Ucapan Terakhir Ismail Haniyeh: ‘Jika Seorang Pemimpin Pergi, yang Baru akan Muncul’
Seolah-olah menyadari ajalnya sudah dekat, Ismail Haniyeh, pemimpin Hamas, menyampaikan kata-kata terakhirnya kepada Pemimpin Tertinggi Iran Ayatollah Ruhollah Ali Khamenei sebelum dia dibunuh di Teheran. Pada pertemuan itu dia menyitir ayat Al-Quran tentang perjalanan hidup, kematian, keabadian, dan kekuatan saat menghadapi cobaan.
"Allah yang menghidupkan dan mematikan. Dan Allah Mahamengetahui semua tindakan ... 'Jika seorang pemimpin pergi, yang lain akan muncul'," kata Haniyeh dalam bahasa Arab. Beberapa jam kemudian dia terbunuh dalam sebuah serangan di wisma tamunya yang diduga dilakukan Israel.
Pernyataan tersebut disiarkan di televisi saat Haniyeh berbicara kepada Khamenei. Hal itu mencerminkan keyakinan Islamis yang kokoh yang membentuk pandangan hidupnya dan pendekatan Haniyeh terhadap konflik Palestina dengan Israel. Pandangan itu diilhami oleh mendiang pendiri Hamas, Sheikh Ahmed Yassin, yang pada 1980-an menyerukan Jihad melawan Israel.
Israel memenjarakan dan membunuh Yassin pada 2004, tetapi Hamas tumbuh menjadi kekuatan militer yang kuat.
Dalam wawancara dengan Reuters di Gaza pada 1994, Haniyeh mengungkapkan bahwa Yassin telah mengajarkan mereka bahwa Palestina hanya dapat merebut kembali tanah air mereka yang diduduki Israel melalui "perjuangan suci yang diwakili oleh senjata dan tekad rakyatnya."
Bagi para pendukung Palestina, Haniyeh dan seluruh pimpinan Hamas adalah sosok pejuang pembebasan dari pendudukan Israel, yang menjaga perjuangan mereka tetap hidup ketika diplomasi internasional kandas.
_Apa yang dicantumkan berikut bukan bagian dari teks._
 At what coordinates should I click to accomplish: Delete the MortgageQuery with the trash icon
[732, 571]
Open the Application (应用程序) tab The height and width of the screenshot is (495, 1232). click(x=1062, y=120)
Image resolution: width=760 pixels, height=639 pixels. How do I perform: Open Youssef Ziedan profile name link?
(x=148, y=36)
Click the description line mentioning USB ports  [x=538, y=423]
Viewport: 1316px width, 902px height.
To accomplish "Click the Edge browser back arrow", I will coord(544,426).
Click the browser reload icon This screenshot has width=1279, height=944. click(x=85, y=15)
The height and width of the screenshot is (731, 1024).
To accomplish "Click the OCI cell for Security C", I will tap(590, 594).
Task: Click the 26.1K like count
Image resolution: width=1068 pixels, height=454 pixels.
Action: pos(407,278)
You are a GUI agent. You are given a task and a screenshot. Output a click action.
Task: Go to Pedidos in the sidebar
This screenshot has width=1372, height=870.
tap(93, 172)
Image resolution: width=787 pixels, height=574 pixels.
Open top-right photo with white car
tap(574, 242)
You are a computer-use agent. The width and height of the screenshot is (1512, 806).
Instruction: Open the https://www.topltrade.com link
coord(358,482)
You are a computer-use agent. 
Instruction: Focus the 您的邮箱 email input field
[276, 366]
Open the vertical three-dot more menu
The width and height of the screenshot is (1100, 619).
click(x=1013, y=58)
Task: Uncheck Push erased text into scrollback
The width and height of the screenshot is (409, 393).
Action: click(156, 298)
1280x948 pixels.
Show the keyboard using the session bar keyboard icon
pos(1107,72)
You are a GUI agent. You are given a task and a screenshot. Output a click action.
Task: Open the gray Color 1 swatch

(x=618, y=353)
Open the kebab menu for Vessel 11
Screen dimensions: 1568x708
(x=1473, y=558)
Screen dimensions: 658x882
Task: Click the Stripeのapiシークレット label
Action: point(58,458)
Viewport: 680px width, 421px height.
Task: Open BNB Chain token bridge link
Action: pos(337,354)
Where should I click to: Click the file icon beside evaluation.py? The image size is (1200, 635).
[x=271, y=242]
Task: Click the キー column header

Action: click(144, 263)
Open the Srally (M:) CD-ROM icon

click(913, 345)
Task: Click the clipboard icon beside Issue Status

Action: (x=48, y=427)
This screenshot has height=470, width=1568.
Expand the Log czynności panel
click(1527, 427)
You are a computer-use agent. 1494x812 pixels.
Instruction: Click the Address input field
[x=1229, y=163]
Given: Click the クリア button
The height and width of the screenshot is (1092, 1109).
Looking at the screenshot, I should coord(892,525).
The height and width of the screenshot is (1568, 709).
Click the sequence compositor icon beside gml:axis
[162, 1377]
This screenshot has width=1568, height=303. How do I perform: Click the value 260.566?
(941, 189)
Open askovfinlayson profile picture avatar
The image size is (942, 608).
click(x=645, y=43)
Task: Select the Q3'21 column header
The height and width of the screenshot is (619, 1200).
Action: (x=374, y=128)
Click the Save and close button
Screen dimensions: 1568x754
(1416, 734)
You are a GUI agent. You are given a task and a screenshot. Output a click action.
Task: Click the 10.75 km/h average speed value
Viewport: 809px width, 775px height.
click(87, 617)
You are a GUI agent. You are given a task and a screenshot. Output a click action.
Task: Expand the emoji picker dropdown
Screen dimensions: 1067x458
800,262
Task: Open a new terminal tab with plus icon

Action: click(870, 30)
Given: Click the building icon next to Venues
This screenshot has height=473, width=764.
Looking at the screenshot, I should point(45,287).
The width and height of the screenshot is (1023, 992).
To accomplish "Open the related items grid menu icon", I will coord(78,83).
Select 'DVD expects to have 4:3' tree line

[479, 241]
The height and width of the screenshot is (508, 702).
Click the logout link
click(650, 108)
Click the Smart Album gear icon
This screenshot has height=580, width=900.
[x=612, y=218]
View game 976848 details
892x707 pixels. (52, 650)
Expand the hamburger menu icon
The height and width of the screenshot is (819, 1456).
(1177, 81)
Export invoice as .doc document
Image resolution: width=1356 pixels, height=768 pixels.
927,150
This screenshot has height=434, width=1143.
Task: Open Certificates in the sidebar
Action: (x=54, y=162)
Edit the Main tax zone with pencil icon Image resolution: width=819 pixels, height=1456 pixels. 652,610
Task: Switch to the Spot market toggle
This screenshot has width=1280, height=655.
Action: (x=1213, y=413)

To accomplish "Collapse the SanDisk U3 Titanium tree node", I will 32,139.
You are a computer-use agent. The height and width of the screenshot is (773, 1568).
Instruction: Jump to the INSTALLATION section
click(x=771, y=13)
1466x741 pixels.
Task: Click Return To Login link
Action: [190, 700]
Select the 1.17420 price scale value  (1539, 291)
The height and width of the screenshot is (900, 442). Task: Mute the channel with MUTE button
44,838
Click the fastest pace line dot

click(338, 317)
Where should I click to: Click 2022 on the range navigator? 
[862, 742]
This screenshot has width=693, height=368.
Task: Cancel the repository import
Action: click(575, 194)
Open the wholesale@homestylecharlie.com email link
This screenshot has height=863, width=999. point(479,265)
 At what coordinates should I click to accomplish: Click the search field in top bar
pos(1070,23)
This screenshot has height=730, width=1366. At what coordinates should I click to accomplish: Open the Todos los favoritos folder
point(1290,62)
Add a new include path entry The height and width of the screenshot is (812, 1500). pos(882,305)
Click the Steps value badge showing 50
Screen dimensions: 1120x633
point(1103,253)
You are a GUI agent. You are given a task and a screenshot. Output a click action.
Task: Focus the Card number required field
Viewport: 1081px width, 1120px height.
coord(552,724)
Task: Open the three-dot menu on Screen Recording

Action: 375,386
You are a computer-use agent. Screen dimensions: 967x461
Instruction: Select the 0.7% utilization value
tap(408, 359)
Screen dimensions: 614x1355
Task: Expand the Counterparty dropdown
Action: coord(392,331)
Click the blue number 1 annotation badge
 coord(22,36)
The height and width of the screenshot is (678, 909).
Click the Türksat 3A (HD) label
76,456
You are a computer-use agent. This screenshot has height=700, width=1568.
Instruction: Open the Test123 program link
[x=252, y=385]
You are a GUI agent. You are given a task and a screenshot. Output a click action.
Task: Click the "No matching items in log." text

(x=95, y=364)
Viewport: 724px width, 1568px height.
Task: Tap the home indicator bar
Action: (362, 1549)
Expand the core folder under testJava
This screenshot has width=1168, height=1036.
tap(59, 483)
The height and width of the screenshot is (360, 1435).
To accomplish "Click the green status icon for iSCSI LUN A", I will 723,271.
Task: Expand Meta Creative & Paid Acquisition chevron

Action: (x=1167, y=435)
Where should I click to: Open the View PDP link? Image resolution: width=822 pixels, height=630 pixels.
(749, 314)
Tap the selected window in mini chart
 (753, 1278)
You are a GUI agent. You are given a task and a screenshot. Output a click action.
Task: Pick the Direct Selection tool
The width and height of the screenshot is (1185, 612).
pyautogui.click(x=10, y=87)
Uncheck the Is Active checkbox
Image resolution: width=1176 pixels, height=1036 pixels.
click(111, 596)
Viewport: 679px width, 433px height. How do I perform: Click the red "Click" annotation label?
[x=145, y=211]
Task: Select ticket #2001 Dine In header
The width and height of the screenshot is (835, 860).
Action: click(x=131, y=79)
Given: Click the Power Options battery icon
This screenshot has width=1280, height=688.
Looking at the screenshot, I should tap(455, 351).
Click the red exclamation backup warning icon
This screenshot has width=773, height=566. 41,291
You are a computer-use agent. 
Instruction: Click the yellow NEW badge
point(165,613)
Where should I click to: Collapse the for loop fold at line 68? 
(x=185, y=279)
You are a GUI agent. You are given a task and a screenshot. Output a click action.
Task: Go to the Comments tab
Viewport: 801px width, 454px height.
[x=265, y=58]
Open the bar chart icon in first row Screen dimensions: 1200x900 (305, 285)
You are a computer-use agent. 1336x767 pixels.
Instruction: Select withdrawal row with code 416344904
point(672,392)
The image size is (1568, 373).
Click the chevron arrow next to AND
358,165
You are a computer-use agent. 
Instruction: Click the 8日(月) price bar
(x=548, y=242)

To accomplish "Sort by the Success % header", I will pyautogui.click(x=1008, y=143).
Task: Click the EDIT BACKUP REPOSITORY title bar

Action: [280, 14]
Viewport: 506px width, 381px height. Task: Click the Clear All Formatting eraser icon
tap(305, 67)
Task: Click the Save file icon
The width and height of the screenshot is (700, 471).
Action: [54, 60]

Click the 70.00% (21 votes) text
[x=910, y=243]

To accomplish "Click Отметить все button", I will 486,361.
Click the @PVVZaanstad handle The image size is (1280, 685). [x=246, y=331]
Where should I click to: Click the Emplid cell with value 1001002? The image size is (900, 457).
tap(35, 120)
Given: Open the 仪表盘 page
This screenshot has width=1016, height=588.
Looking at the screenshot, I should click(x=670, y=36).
Ia mengatakan ia belajar dari Sheikh Yassin mengenai "cinta Islam dan pengorbanan untuk Islam ini dan tidak berlutut di hadapan para tiran dan lalim."
Haniyeh tampil sebagai tokoh sentral dalam upaya diplomasi internasional kelompok Palestina di tengah konflik yang berkecamuk di Gaza. Para April, serangan udara Israel merenggut nyawa tiga putranya—Hazem, Amir, dan Mohammad—serta empat cucunya. Selain itu, setidaknya 60 anggota keluarganya turut menjadi korban dalam perang Gaza.
"Darah anak-anak saya tidak lebih berharga daripada darah anak-anak rakyat Palestina... Semua martir Palestina adalah anak-anak saya," katanya setelah kematian mereka.
"Melalui darah para martir dan rasa sakit dari mereka yang terluka, kita menciptakan harapan, kita menciptakan masa depan, kita menciptakan kemerdekaan dan kebebasan bagi rakyat kita," katanya. "Kita katakan kepada pendudukan bahwa darah ini hanya akan membuat kita lebih teguh dalam prinsip dan keterikatan kita pada tanah kita."